#### [PROBLEM DESCRIPTION]
With both ends included, transcribe exactly the records below from their first line to the line that contains "Over mij (1284, 52)".

··· SUPPLIED ENTRIES

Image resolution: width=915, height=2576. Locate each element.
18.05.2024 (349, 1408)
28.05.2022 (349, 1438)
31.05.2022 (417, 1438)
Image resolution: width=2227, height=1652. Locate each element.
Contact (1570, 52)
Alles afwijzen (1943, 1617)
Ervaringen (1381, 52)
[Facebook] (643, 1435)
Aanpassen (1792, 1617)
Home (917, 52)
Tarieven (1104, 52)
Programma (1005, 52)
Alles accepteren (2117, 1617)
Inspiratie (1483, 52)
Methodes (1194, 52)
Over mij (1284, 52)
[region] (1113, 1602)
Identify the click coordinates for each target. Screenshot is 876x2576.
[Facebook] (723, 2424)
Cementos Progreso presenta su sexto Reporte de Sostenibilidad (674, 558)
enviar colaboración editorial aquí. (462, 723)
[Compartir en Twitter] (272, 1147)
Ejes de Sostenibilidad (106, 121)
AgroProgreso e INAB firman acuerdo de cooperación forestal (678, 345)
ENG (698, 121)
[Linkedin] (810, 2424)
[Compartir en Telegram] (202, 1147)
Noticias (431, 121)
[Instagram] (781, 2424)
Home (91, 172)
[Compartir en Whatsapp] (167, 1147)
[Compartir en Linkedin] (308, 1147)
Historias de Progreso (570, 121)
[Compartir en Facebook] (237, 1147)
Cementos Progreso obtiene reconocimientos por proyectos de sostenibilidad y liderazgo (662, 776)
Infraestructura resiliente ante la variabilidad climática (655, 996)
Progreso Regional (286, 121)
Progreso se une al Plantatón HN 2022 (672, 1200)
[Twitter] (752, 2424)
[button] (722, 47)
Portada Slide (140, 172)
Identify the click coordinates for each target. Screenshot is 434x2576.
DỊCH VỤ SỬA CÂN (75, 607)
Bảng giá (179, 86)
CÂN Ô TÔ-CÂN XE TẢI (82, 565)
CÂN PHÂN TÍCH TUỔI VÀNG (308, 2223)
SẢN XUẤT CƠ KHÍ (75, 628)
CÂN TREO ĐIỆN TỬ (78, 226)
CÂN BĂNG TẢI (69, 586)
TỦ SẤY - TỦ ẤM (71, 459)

······

#### [RESULT]
Image resolution: width=915, height=2576. Locate each element.
18.05.2024 (349, 1408)
28.05.2022 (349, 1438)
31.05.2022 (417, 1438)
Image resolution: width=2227, height=1652. Locate each element.
Contact (1570, 52)
Alles afwijzen (1943, 1617)
Ervaringen (1381, 52)
[Facebook] (643, 1435)
Aanpassen (1792, 1617)
Home (917, 52)
Tarieven (1104, 52)
Programma (1005, 52)
Alles accepteren (2117, 1617)
Inspiratie (1483, 52)
Methodes (1194, 52)
Over mij (1284, 52)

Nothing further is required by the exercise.